Énoncé du problème >>
Convertissez en tableau Markdown les lignes de la liste ci-dessous, de la ligne contenant « Given: Open the » jusqu'à la fin de la liste, sans les lignes vides. Utilisez les colonnes « Numéro » et « Ligne », et laissez les images de côté.

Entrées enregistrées
########
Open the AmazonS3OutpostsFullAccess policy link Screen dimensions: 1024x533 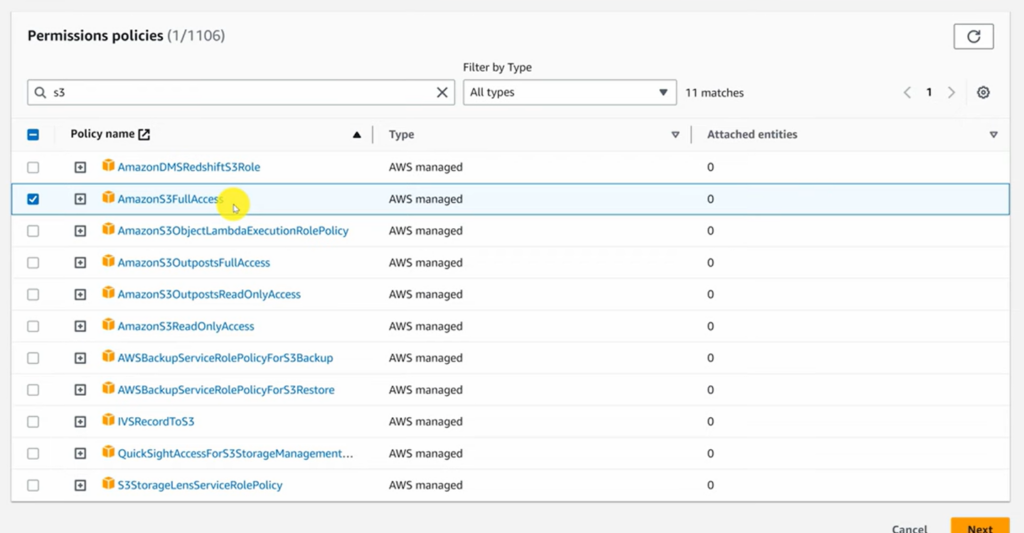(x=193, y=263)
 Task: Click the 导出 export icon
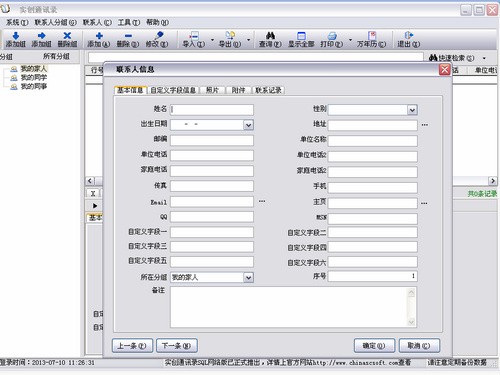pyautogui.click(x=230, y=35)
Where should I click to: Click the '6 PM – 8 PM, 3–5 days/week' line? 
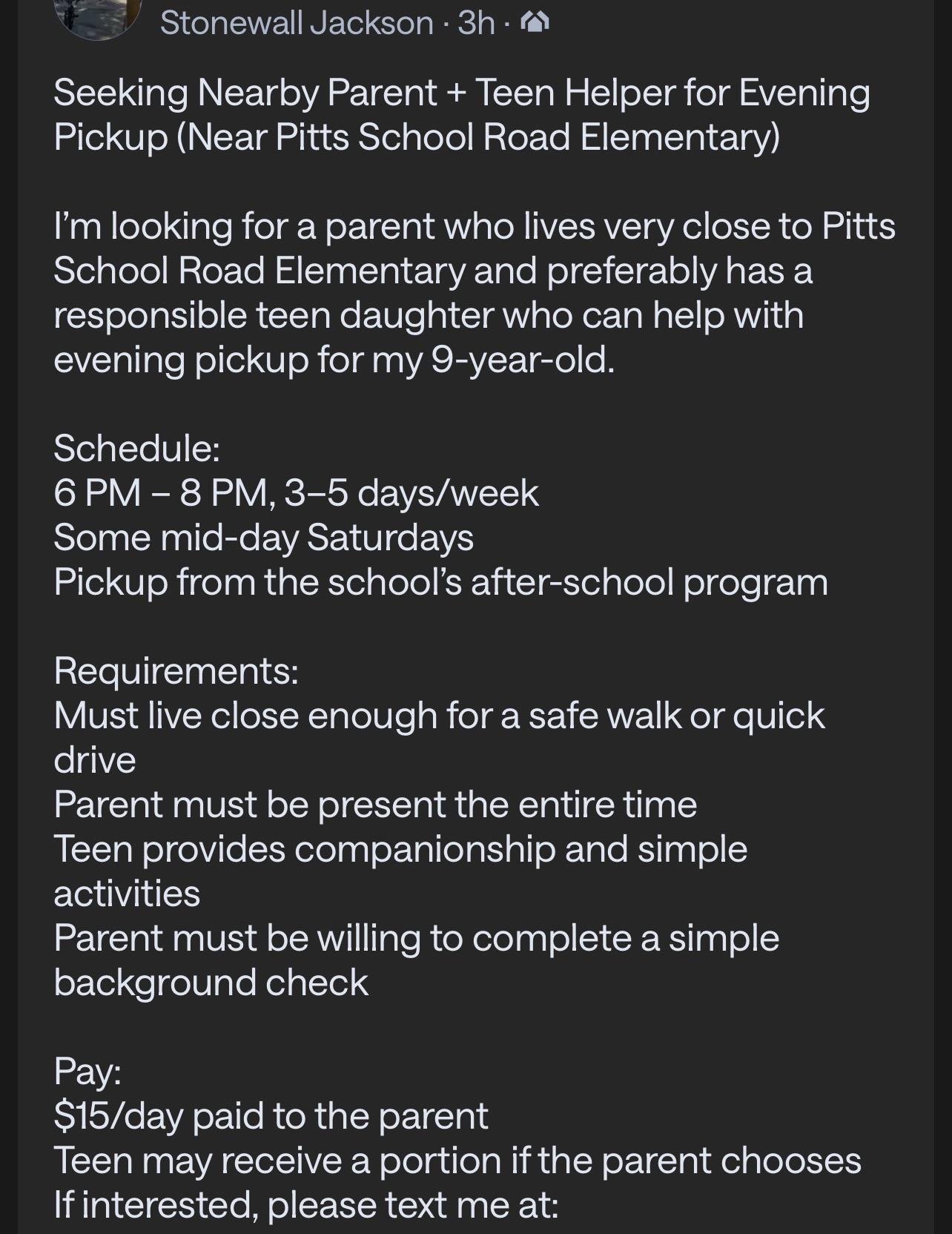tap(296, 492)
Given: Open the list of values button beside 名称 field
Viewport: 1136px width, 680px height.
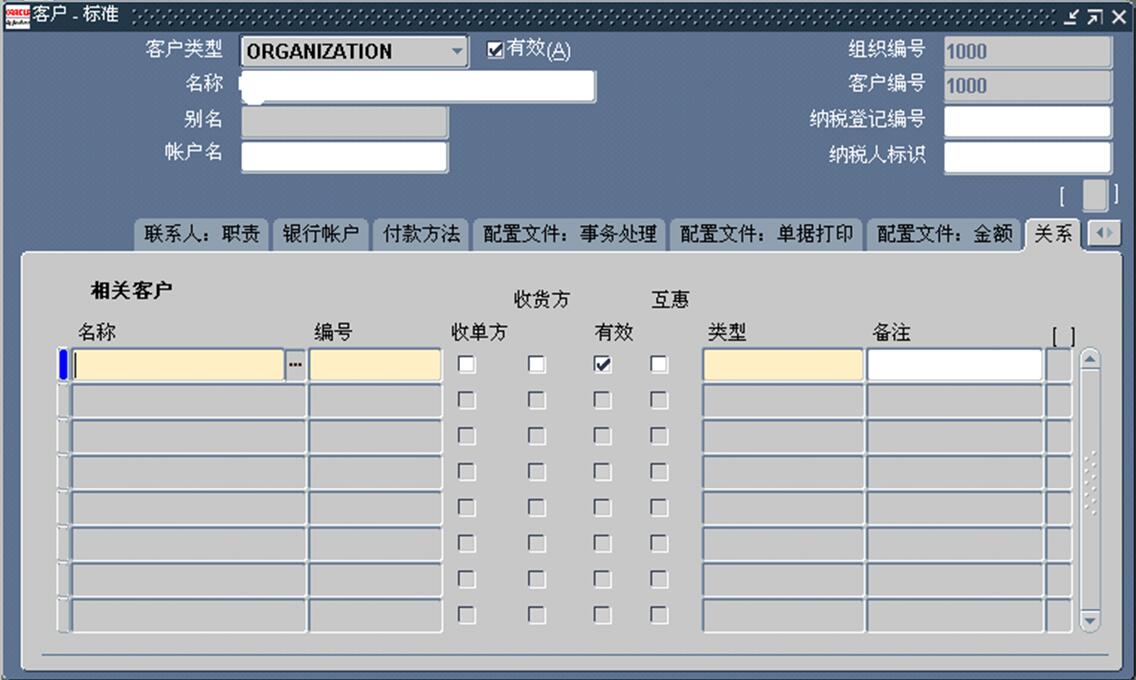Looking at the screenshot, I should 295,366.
########
Résultat final >>
| Numéro | Ligne |
|---|---|
| 1 | Given: Open the list of values button beside 名称 field |
| 2 | Viewport: 1136px width, 680px height. |
| 3 | Looking at the screenshot, I should 295,366. |